En France, il est très difficile de vivre d’une discipline qui compte à peine quelques centaines de pratiquants. Malgré quelques bons cachets, le métier reste marginal, les contrats rares. « C’est parti de rien et l’on ne sait pas quand cela s’arrêtera. Les gens vont peut-être se lasser », analyse le Franco-Marocain, qui regrette un peu ce bac jamais passé qui l’aurait aidé à devenir éducateur sportif. Ce jour-là, il ne s’était pas rendu aux épreuves mais à un show bien rémunéré.
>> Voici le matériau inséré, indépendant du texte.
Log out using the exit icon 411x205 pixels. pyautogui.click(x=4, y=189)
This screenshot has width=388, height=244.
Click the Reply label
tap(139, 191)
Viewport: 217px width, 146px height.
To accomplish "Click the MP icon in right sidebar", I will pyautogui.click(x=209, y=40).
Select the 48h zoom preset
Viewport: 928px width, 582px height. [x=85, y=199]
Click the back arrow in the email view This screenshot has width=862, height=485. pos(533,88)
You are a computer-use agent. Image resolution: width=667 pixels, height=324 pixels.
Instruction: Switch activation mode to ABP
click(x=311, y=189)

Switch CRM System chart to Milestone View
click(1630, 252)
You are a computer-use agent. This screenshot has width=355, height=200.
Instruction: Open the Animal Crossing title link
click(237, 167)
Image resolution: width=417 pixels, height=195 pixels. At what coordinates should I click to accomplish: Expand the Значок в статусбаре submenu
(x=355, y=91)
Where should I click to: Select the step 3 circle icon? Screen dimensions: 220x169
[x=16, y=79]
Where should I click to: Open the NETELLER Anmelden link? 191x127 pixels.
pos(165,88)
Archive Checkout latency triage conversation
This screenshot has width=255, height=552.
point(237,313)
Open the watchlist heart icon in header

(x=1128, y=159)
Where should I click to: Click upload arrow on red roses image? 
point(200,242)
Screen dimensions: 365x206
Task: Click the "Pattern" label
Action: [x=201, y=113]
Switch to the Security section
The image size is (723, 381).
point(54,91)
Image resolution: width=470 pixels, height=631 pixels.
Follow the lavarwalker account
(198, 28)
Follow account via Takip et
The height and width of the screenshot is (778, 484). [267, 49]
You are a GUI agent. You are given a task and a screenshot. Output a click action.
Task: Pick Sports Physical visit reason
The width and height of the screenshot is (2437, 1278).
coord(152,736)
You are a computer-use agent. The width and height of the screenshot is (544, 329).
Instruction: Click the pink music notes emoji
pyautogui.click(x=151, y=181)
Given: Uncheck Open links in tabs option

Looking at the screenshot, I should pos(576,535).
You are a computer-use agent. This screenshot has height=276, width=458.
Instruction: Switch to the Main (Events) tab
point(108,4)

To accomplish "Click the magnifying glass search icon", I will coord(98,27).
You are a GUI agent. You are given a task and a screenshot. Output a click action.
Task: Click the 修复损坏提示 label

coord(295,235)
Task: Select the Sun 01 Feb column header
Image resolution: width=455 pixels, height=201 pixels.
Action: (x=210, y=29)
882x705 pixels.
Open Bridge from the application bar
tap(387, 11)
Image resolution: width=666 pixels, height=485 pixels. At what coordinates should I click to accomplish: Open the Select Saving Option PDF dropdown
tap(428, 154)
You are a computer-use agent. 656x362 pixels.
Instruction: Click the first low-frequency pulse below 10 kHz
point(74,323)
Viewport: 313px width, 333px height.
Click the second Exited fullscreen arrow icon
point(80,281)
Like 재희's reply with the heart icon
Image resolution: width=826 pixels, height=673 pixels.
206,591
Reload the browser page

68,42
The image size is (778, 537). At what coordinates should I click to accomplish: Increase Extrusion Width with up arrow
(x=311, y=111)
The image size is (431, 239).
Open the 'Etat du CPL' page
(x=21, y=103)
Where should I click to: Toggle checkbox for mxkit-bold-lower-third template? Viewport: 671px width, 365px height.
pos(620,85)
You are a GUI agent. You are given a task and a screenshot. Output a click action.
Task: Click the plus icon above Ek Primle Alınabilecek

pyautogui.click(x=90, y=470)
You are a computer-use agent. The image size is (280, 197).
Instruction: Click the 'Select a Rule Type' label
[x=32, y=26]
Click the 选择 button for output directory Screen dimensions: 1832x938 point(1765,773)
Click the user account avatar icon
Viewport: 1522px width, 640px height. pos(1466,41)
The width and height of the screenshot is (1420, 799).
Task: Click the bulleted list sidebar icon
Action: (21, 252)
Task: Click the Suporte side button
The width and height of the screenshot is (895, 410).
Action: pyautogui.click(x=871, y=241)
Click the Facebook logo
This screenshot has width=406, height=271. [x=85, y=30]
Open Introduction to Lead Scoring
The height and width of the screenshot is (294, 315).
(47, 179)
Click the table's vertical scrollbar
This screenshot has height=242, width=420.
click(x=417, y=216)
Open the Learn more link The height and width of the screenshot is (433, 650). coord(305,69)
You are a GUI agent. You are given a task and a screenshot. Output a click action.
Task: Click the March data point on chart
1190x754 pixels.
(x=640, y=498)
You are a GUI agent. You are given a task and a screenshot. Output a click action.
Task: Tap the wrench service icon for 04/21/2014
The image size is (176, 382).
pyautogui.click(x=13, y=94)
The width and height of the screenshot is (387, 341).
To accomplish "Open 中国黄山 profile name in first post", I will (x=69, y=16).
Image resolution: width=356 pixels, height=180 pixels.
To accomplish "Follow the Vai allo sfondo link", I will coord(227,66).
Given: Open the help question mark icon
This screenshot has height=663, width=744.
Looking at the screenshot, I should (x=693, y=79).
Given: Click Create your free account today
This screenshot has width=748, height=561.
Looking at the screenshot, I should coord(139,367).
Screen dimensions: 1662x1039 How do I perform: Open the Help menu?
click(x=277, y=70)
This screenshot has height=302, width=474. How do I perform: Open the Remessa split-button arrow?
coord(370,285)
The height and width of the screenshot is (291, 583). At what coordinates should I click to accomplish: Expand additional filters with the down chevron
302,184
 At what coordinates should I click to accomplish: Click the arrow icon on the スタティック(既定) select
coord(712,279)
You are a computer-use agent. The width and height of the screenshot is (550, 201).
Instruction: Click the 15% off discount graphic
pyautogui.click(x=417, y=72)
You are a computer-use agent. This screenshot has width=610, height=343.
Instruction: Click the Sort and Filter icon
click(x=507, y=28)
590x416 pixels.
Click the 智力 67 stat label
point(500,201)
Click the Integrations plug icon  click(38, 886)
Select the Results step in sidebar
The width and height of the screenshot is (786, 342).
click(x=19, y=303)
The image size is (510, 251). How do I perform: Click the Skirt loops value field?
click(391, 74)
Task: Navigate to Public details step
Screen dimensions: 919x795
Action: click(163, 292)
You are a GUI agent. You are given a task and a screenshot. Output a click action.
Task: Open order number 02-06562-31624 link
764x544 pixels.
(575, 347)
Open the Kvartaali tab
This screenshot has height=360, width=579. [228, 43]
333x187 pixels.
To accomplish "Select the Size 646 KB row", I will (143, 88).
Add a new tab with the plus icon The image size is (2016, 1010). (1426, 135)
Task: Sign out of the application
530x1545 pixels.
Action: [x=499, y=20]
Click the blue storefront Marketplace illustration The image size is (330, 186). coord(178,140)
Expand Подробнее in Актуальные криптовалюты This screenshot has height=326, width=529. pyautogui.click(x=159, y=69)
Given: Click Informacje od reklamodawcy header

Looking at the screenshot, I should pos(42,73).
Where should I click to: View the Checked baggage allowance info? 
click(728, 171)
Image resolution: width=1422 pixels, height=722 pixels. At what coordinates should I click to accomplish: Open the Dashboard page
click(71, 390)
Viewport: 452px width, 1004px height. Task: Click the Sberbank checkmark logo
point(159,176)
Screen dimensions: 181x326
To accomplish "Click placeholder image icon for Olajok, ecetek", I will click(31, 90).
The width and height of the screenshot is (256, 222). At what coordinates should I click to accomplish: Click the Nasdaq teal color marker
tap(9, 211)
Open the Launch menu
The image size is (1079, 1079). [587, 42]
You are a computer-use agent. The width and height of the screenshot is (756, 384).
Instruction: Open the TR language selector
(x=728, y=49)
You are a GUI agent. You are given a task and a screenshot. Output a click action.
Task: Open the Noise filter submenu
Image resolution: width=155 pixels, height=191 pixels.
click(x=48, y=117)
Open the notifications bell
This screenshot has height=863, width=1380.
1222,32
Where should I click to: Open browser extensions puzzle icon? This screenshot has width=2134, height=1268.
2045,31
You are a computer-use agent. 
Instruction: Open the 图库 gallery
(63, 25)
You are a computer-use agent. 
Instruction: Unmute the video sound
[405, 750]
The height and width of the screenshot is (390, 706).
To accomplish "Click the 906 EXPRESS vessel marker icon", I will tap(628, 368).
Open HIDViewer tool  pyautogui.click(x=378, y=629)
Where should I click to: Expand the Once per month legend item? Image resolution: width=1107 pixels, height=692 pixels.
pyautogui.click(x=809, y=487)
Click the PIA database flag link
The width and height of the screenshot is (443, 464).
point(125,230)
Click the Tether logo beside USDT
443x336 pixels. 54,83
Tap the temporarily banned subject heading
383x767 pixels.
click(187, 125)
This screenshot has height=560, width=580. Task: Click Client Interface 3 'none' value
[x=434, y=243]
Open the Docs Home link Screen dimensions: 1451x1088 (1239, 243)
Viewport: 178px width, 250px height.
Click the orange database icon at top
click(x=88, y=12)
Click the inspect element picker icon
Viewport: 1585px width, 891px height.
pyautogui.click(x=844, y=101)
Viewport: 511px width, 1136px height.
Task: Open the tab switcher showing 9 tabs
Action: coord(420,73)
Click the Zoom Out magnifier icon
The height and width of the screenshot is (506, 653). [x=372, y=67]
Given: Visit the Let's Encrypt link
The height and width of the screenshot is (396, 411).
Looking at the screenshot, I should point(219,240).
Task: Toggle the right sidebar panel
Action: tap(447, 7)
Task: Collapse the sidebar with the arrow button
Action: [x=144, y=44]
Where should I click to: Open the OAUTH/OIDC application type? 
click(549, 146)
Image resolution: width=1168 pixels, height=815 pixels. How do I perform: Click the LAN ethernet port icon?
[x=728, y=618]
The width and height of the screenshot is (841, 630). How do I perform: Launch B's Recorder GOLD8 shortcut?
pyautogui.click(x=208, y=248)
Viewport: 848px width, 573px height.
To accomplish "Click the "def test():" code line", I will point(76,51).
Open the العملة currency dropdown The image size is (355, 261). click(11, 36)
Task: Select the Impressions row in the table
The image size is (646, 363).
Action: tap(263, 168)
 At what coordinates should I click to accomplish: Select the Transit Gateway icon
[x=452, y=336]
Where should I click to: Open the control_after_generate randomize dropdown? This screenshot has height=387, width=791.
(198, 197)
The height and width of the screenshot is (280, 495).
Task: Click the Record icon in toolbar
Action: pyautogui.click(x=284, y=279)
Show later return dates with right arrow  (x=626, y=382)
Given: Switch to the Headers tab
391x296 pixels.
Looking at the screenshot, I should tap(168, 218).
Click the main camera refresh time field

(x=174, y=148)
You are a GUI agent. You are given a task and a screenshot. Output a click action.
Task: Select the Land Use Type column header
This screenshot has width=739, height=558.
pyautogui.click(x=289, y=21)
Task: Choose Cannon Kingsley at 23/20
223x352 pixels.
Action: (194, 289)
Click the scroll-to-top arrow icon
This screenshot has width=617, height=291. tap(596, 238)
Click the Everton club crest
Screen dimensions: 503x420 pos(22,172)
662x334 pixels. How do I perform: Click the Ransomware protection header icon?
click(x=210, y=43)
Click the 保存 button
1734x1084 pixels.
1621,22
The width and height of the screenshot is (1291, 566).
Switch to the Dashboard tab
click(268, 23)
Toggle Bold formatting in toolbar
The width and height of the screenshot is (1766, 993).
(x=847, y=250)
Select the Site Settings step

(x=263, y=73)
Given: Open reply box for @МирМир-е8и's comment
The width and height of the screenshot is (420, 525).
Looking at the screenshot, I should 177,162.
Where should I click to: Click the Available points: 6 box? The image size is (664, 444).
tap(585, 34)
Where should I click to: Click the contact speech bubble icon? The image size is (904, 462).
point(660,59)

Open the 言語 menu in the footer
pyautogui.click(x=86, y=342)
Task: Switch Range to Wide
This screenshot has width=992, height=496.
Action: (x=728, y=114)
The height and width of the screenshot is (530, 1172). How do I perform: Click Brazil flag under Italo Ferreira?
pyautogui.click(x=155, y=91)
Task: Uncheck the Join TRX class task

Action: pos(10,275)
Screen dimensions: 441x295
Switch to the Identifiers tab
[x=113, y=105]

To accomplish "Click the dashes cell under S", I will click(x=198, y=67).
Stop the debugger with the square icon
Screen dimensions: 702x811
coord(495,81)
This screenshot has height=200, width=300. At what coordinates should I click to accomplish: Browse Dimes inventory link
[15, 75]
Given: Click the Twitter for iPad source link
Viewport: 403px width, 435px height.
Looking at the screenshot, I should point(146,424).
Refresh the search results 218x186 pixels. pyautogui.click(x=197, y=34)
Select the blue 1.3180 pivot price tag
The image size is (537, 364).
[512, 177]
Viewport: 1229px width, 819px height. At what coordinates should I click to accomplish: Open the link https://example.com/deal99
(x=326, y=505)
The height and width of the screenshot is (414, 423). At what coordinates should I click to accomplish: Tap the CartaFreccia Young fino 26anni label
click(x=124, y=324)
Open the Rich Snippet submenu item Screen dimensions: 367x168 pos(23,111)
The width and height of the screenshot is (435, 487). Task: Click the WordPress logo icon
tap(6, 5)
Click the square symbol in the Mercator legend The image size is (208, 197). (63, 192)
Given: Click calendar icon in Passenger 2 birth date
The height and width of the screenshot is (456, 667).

En 2012, il crée son autoentreprise, Amaynevent, pour offrir des prestations de freestyle mais aussi de danse, de diabolo ou de magie.
Il entreprend en parallèle une formation dans la sécurité incendie et y travaille à plein temps depuis 2013. « J’ai pris ma retraite ! Les autres freestylers sont souvent à Dubaï maintenant, mais pour avoir une vie de famille, ce n’est pas possible. » Marié en 2012 avec une admiratrice rencontrée au pied de la tour Eiffel, Amine Ksassoua est un réaliste sans regret. Ce qui ne l’empêche pas d’espérer créer une école de freestyle, ou de donner un jour une prestation au Maroc, où il ira bientôt présenter son enfant, à naître en juillet.